🎙️ CosyVoice_DPO_NOTES: Supercharge Your TTS with Cutting-Edge DPO Fine-Tuning! 🎙️
Welcome to CosyVoice_DPO_NOTES, the go-to resource for TTS practitioners looking to push the boundaries of speech synthesis with Direct Preference Optimization (DPO)! Built on the powerful CosyVoice framework by FunAudioLLM, this repository is your treasure trove of practical insights, code snippets, and detailed notes on fine-tuning CosyVoice models using DPO to achieve unparalleled speaker similarity, pronunciation accuracy, and naturalness in multilingual and zero-shot scenarios. 🌍🎵
- 🚀 DPO-Powered Fine-Tuning: Dive into hands-on examples and step-by-step guides on using DPO to optimize CosyVoice’s LLM for speech token generation, leveraging metrics like Word Error Rate (WER) and Speaker Similarity (SS) to craft human-like voices.
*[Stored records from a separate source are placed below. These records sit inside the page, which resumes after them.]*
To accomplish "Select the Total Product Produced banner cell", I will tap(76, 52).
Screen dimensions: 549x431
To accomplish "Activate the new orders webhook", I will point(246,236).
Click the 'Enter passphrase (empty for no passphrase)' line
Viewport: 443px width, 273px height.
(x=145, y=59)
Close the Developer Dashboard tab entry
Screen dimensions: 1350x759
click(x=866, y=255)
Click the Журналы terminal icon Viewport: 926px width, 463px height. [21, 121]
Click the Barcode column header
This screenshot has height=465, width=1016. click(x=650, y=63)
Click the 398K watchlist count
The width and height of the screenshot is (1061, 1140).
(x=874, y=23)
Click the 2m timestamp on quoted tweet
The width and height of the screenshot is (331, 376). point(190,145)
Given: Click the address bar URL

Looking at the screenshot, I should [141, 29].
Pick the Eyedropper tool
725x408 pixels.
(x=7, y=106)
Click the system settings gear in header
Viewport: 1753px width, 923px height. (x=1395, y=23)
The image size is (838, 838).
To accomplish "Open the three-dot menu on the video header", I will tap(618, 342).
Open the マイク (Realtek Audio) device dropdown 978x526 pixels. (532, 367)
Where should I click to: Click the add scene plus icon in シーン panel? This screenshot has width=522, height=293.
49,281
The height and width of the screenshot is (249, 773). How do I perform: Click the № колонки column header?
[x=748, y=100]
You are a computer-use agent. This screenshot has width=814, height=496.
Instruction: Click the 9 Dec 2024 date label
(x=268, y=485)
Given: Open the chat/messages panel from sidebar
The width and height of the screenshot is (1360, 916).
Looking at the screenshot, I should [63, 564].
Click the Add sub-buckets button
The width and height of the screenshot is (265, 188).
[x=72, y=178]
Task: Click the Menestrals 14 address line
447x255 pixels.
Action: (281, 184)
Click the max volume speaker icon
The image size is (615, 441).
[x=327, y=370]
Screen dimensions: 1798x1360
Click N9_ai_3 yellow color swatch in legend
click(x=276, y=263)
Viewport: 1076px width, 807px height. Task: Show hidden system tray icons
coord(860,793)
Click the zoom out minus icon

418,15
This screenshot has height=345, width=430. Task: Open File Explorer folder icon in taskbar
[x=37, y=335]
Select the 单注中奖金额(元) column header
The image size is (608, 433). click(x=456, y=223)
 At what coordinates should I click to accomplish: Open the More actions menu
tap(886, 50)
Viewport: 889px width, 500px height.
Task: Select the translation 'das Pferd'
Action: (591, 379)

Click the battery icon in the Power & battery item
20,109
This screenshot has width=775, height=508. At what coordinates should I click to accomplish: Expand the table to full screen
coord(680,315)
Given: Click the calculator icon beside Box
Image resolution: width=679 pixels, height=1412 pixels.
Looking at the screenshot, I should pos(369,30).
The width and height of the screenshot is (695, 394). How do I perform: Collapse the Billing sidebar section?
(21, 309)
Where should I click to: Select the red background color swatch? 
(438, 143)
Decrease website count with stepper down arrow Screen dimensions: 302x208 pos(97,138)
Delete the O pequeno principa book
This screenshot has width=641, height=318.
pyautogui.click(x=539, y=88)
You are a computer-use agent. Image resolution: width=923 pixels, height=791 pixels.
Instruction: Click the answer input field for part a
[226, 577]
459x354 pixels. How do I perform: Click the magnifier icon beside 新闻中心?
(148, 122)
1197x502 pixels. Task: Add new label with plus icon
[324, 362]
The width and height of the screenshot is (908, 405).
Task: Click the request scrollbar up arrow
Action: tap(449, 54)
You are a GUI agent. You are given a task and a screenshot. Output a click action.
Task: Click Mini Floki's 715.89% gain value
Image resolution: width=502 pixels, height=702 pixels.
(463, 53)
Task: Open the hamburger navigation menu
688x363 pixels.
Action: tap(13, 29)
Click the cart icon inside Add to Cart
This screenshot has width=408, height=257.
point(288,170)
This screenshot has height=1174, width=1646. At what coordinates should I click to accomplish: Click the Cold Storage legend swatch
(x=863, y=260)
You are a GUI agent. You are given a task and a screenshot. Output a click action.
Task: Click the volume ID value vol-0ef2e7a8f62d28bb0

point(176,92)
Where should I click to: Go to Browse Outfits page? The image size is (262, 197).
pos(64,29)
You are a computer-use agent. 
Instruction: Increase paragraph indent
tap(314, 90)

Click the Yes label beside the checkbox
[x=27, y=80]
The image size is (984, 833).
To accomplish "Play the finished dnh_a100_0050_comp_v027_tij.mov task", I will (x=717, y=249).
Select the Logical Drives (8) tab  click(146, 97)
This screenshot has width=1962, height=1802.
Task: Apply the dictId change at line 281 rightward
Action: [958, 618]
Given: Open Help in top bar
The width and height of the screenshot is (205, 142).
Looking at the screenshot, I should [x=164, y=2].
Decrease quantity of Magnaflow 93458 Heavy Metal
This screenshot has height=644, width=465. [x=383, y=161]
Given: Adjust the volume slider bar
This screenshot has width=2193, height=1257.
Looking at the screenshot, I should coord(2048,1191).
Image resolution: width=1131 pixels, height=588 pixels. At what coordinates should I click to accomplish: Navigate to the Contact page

- 🎤 Multilingual Mastery: Explore techniques for zero-shot voice cloning and cross-lingual synthesis across languages like Chinese, English, Japanese, Korean, and 18 Chinese dialects, with tips to tackle tricky prosody and timbre challenges.
- ⚡ Low-Latency Streaming: Learn how to harness CosyVoice 2’s bidirectional streaming capabilities for ultra-low 150ms latency, perfect for real-time applications like virtual assistants or audiobooks.
- 🛠️ Practical Hacks & Workarounds: Get insider tips from a seasoned CosyVoice user on avoiding common pitfalls, like overfitting to speaker prompts or handling out-of-domain inputs, with real-world solutions tested on datasets like Seed-TTS.
- 📝 Comprehensive Notes: From model architecture tweaks to dataset scaling (up to 1M hours!), this repo distills the latest CosyVoice 2 and 3 papers into actionable advice, saving you hours of research.
- DPO Implementation Guides: Code and configs for integrating DPO with CosyVoice’s text-speech LLM, including how to use differentiable ASR rewards for better generalization.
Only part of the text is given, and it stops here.